Who could possibly be against doing something that would be both good for the environment and improve housing affordability in our biggest cities?
By turning public land devoted to noisy, dangerous and polluting vehicles into social, co-op, or rental housing, it is possible to put a dent into runaway climate change while improving housing affordability and urbanity.
Radio Canada recently reported on a 14-storey co-op set to be built just behind the Bell Centre on the southern edge of downtown Montréal. The Coopérative Montagne Verte will have 136 units, which will make it the largest housing co-op in a single building in Montreal. Having received a piece of city land, the co-op will be financed in equal measure with public funds and a longterm mortgage. If all goes according to plan hundreds will gain access to affordable housing in an area with easy access to employment and services by foot, bike and mass transit.
In discussing the barrier to building more co-ops Radio Canada claimed, “the scarcity of land in Montréal is also an important issue.” This is absurd. In fact, one of the city’s principal problems is the abundance of public land devoted to noisy, dangerous, and polluting vehicles, which contribute significantly to the climate crisis (40 per cent of Montreal’s greenhouse gas emissions are from transport.)
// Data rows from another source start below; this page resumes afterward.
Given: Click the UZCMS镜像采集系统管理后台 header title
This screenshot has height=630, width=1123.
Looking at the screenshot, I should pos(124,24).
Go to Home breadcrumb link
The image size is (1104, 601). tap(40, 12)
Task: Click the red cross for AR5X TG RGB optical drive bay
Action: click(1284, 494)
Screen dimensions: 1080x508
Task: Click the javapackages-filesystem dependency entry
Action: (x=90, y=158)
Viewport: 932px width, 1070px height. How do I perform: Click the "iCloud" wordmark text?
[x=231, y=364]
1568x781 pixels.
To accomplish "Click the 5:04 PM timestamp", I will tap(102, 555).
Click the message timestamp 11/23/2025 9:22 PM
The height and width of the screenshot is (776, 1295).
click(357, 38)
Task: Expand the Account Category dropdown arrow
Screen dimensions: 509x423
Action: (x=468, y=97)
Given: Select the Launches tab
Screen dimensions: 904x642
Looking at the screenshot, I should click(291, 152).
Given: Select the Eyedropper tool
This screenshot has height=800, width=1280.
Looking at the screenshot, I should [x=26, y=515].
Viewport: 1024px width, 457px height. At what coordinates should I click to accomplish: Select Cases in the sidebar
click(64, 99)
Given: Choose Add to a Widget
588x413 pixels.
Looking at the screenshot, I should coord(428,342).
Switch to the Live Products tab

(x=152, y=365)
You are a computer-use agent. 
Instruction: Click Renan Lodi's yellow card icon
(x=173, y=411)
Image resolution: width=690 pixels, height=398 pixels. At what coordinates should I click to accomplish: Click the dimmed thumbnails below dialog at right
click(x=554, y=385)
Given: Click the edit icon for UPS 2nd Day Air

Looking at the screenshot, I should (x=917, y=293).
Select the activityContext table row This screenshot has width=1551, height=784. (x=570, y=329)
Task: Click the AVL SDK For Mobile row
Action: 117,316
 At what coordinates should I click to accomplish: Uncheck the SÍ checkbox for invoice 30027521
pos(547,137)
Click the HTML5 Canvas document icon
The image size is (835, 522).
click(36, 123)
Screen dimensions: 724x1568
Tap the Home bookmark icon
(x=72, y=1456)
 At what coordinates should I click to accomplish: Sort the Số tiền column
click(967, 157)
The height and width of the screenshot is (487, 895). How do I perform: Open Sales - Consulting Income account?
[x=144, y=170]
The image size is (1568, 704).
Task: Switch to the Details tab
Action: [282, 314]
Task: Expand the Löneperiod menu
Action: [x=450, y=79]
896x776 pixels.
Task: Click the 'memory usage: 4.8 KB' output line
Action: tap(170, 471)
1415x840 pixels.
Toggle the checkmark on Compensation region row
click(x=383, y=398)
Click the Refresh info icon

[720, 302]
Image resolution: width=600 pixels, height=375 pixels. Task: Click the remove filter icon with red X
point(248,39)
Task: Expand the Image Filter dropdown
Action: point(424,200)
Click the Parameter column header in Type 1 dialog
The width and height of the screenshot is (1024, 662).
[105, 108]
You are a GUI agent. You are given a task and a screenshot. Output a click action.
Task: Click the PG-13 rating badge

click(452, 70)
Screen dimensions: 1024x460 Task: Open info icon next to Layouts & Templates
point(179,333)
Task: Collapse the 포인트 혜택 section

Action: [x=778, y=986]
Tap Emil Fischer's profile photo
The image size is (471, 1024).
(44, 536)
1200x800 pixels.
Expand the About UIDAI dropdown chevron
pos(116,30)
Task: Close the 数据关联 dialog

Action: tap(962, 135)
Near where the Coopérative Montagne Verte will be located, for instance, is a highway that has gobbled up a large swath of the city centre. Thousands could be housed on the public roadway and the adjacent areas by it destroyed.
In what would be a more straightforward cars-for-shelter exchange, Boulevard René-Lévesque is wide enough to build a row of lodgings with a narrow street on each side. Thousands of family sized social or co-op or rental units could be built, and it would improve the city for its inhabitants and the planet. While it may seem radical, this move would simply be a return to before buildings were demolished to widen the street in the 1940s and 50s.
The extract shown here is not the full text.